» **Given records**:
########

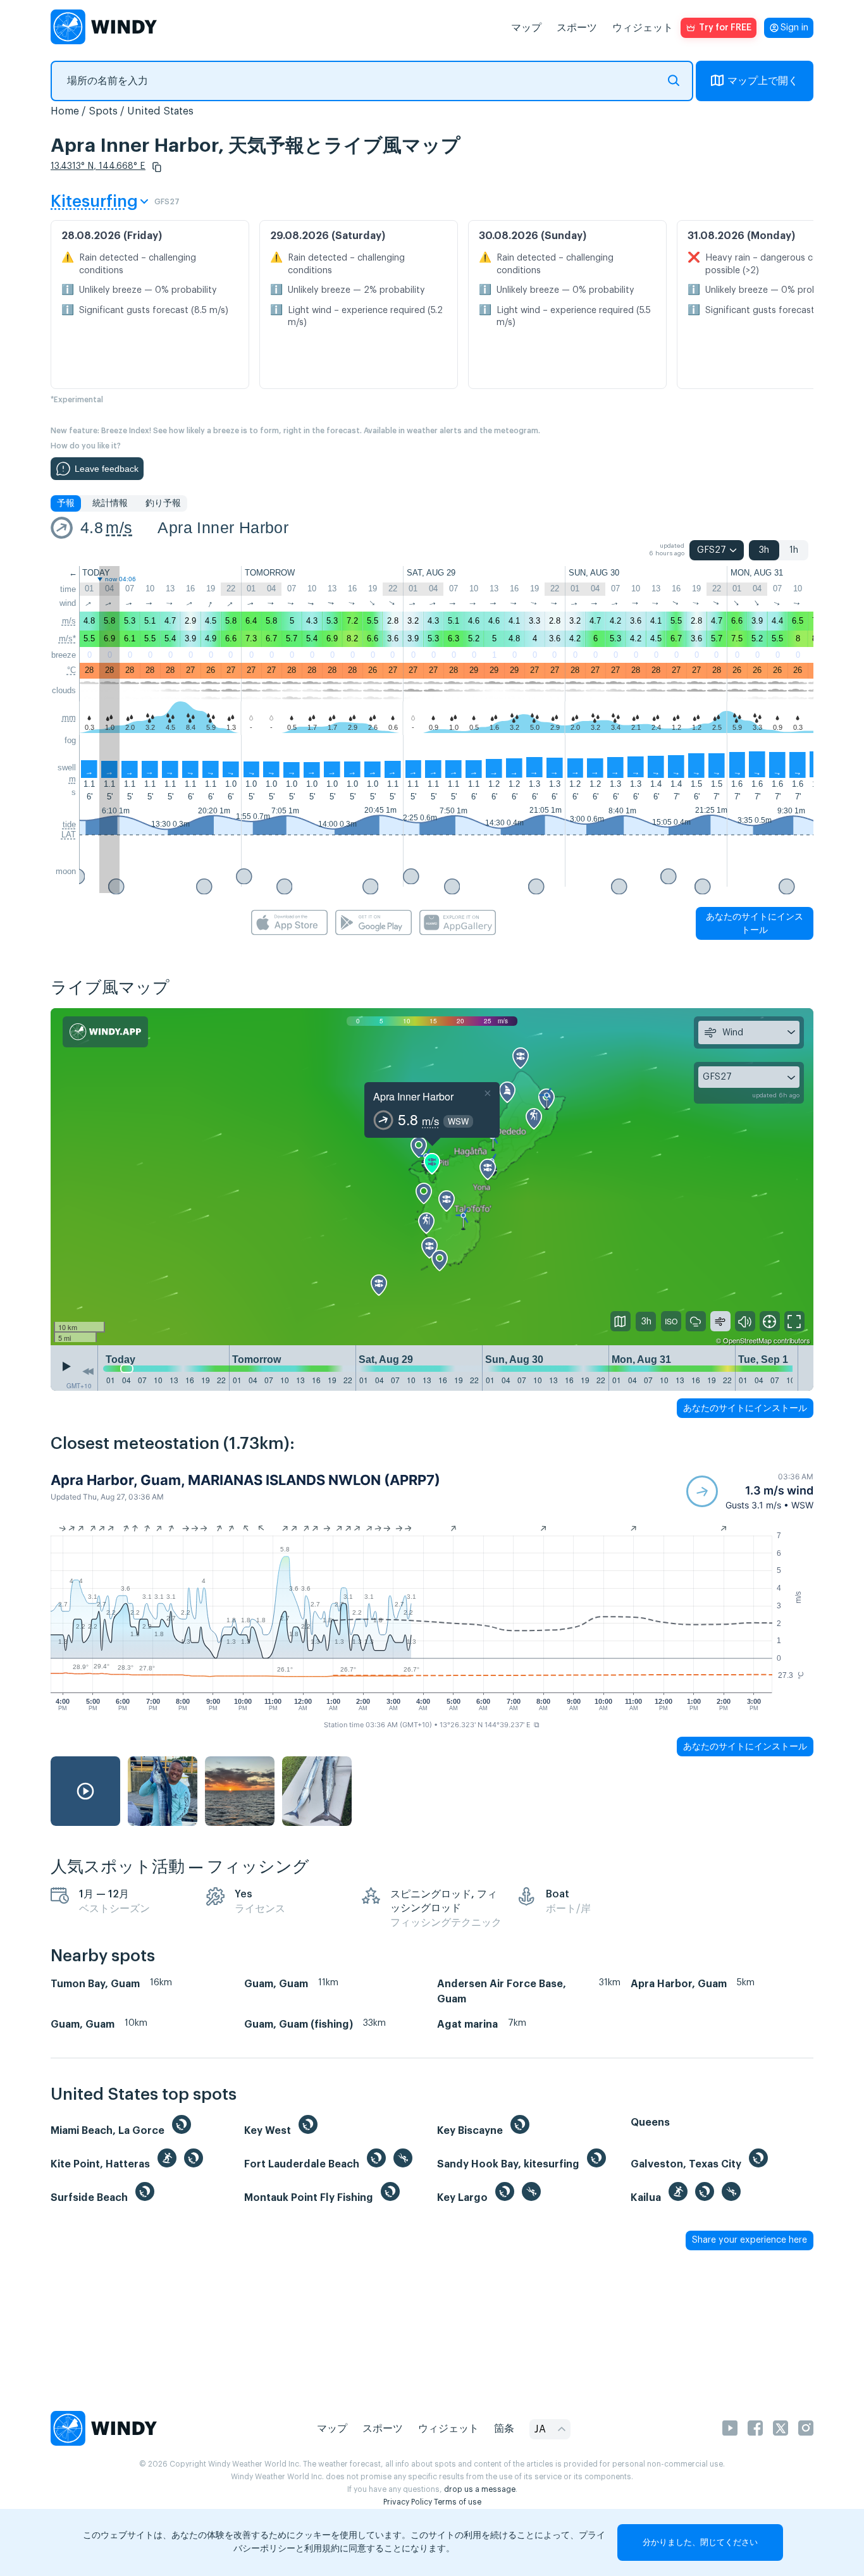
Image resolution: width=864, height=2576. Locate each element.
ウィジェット (642, 28)
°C (71, 670)
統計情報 (110, 503)
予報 (66, 503)
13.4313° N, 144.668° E (98, 166)
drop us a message (479, 2489)
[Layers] (620, 1321)
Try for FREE (725, 27)
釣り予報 (163, 503)
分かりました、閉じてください (700, 2542)
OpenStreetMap (747, 1340)
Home (65, 111)
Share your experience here (749, 2240)
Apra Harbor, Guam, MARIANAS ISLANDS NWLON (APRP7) (245, 1480)
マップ (526, 28)
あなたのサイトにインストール (754, 923)
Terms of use (457, 2502)
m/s (119, 527)
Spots (103, 111)
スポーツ (577, 28)
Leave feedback (107, 469)
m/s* (67, 638)
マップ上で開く (762, 81)
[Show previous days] (88, 1371)
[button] (157, 167)
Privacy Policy (407, 2502)
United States (160, 111)
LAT (68, 834)
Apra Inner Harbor (222, 527)
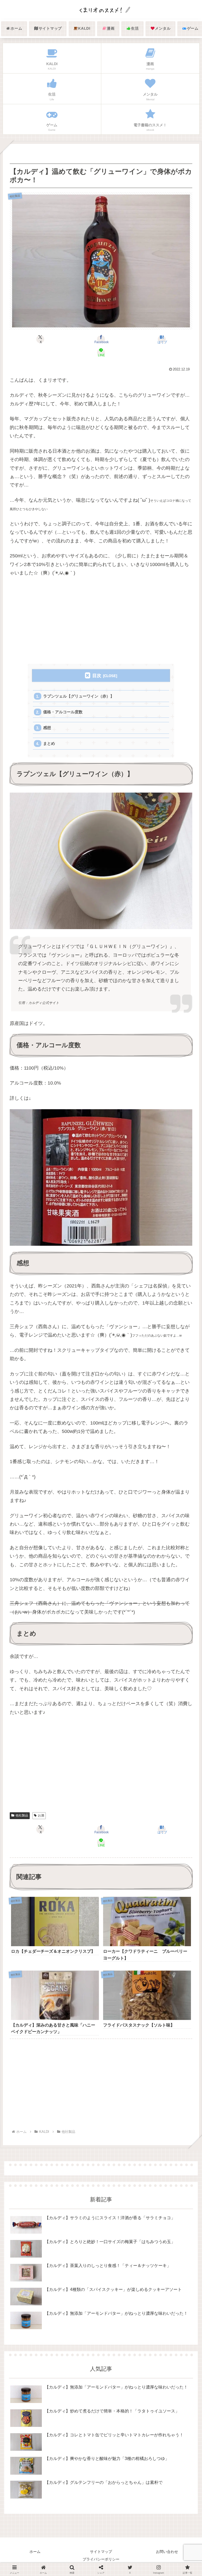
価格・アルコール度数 (63, 712)
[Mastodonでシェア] (78, 1751)
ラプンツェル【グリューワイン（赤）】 (78, 696)
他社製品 (22, 1815)
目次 (96, 675)
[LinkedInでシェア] (101, 1777)
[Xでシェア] (33, 1751)
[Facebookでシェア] (33, 1764)
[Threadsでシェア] (78, 1764)
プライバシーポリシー (101, 2559)
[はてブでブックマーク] (123, 1764)
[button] (185, 1435)
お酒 (41, 1815)
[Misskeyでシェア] (168, 1751)
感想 (47, 727)
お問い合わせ (167, 2551)
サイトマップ (101, 2551)
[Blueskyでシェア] (123, 1751)
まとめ (49, 743)
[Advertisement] (101, 620)
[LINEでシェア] (168, 1764)
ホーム (35, 2551)
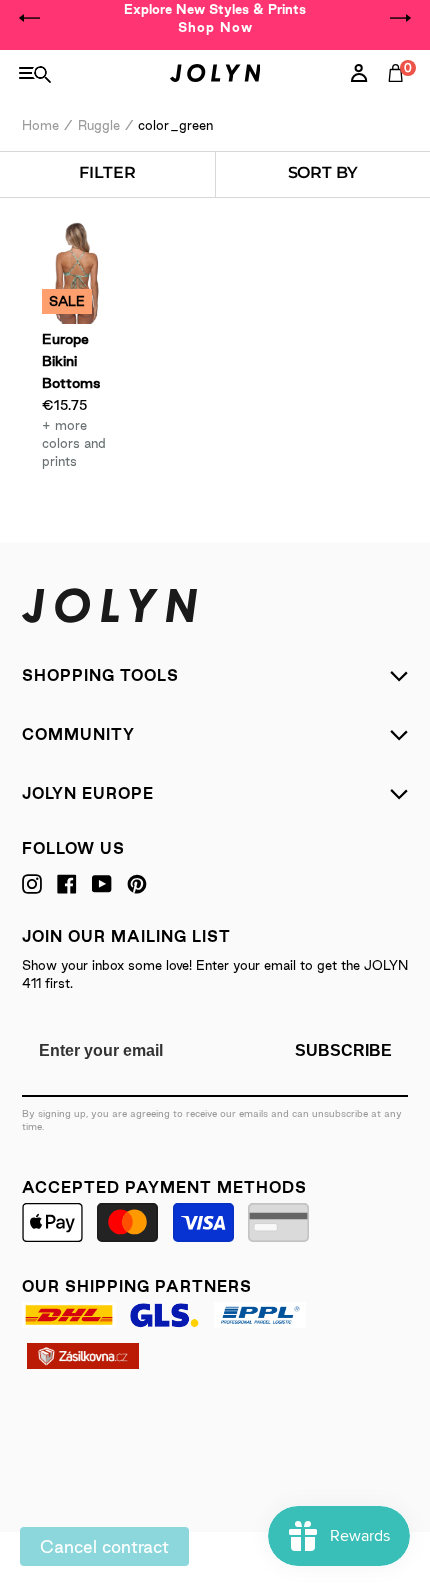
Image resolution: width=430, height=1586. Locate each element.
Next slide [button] (400, 18)
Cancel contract (104, 1546)
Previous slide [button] (30, 18)
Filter (107, 172)
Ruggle (99, 125)
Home (40, 125)
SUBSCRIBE (343, 1050)
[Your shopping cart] (400, 95)
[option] (215, 18)
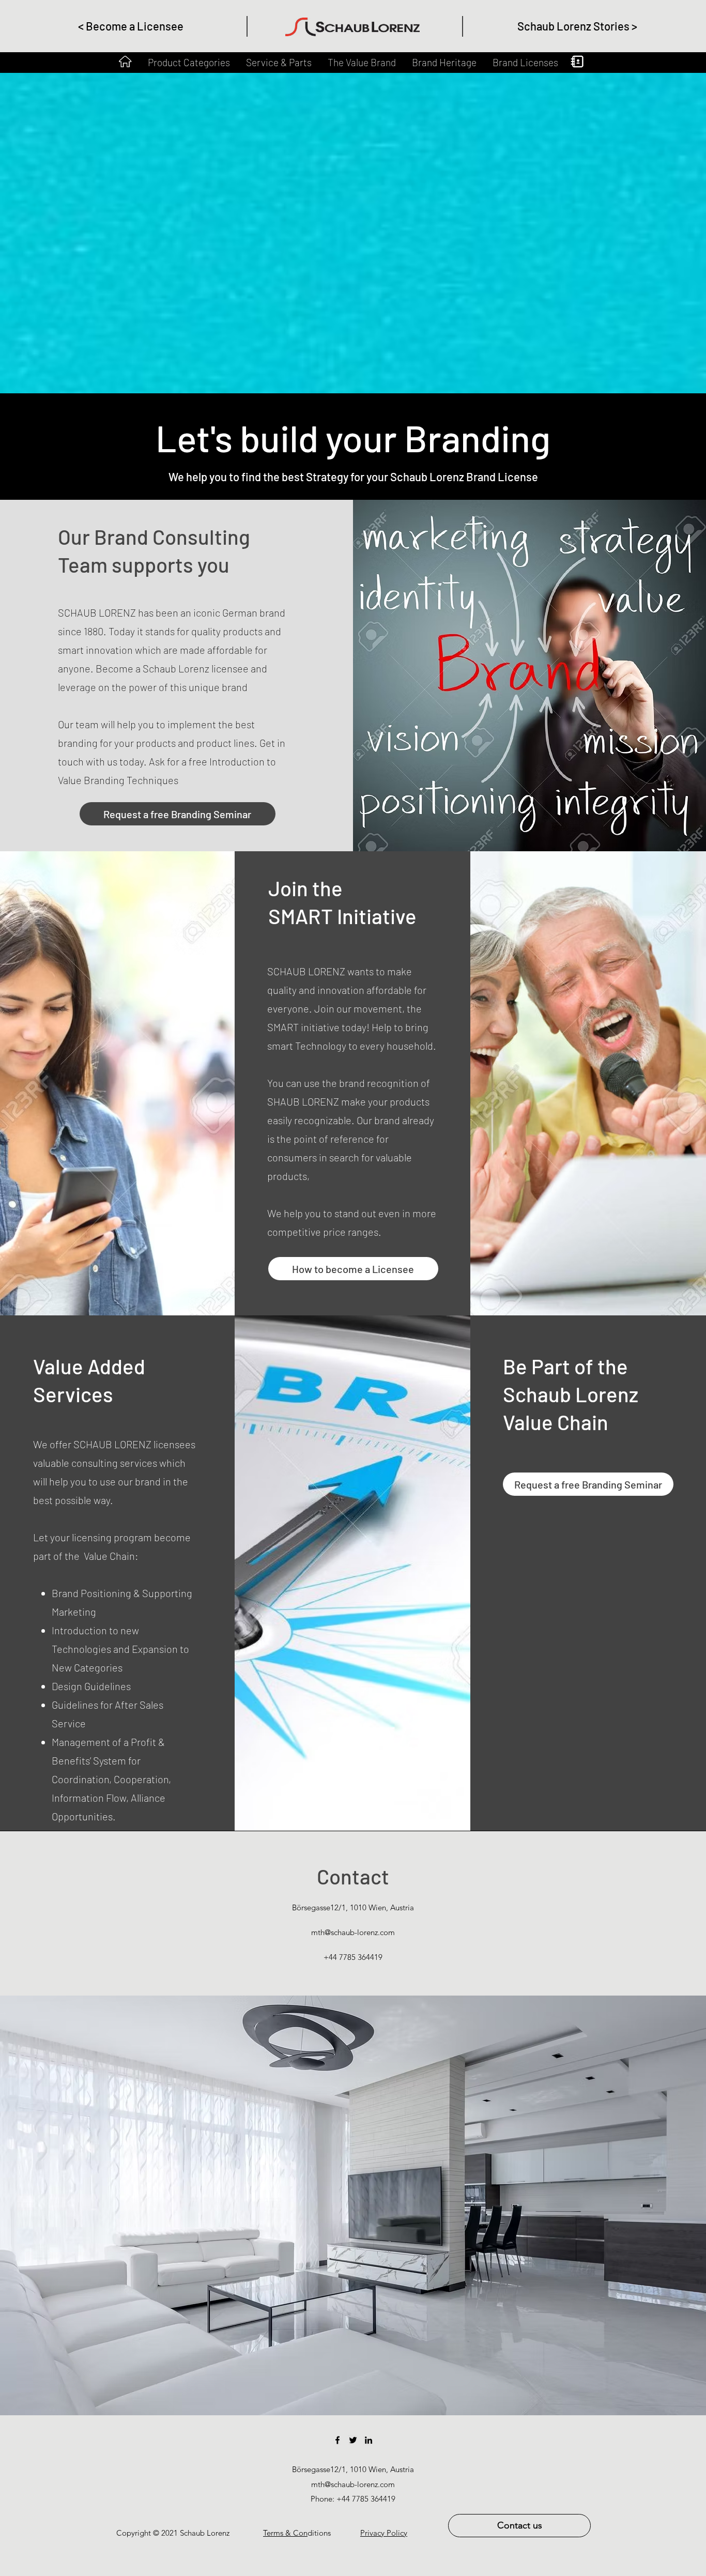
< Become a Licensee (130, 26)
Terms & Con (285, 2533)
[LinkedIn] (368, 2440)
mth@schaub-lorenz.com (353, 1932)
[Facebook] (337, 2440)
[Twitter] (353, 2440)
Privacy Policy (383, 2533)
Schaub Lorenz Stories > (577, 26)
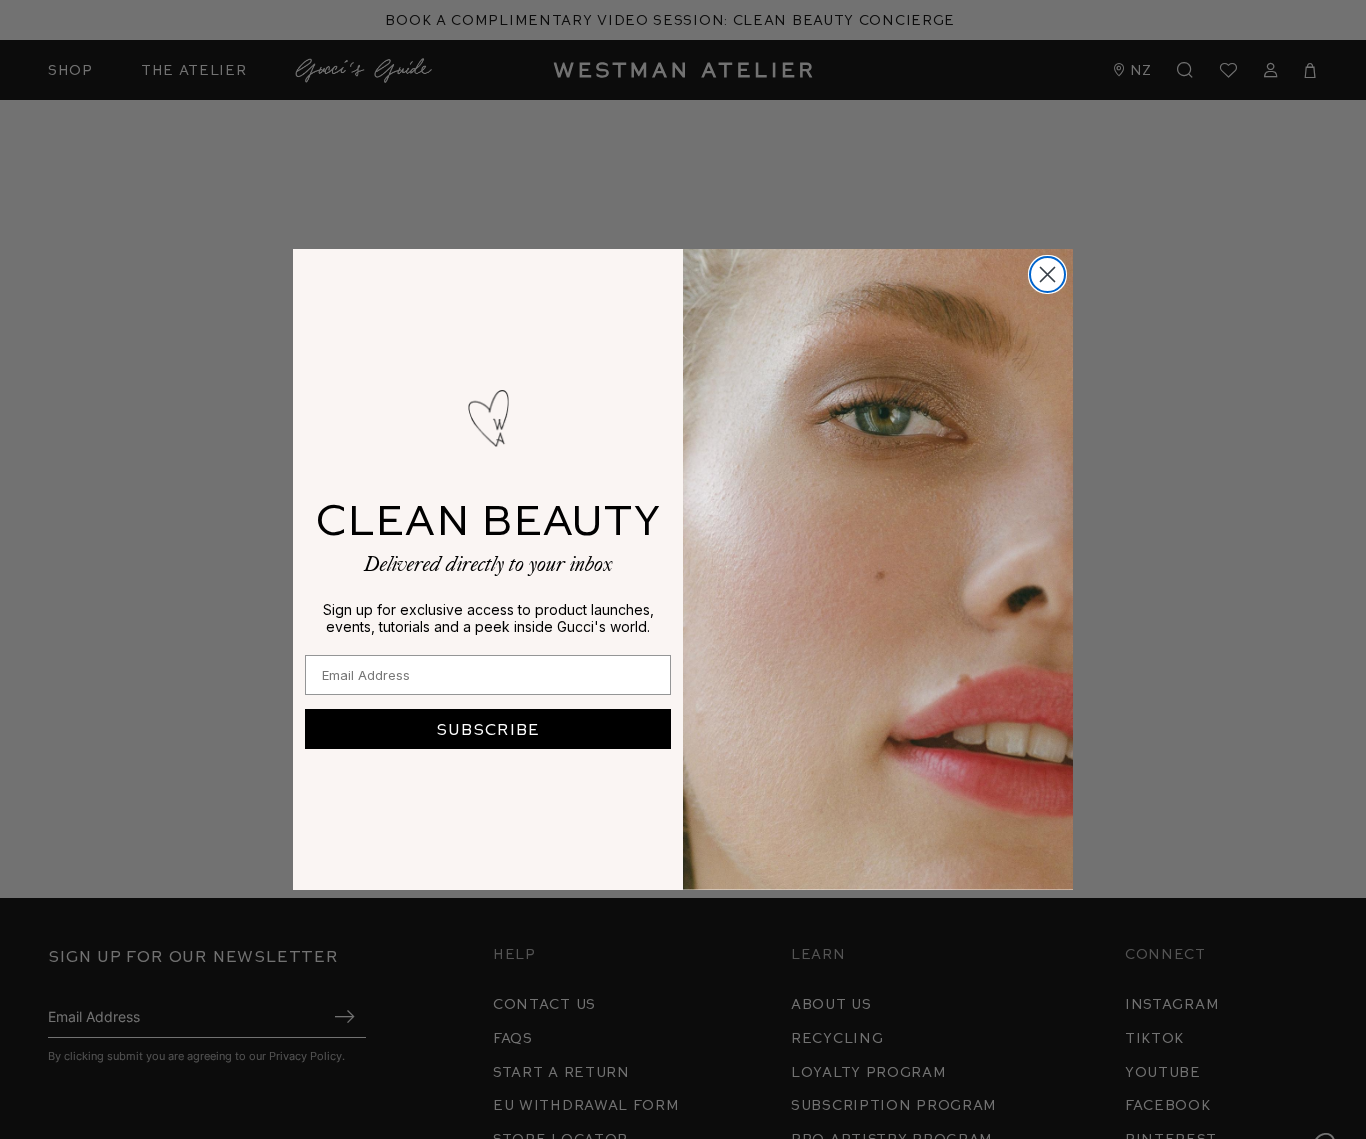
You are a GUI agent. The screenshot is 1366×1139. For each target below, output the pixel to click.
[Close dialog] (1047, 274)
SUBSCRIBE (488, 728)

########

» **Problem to work on**:
Respond with only the number of lines above that include the string "element".

» **Solution for this exercise**:
2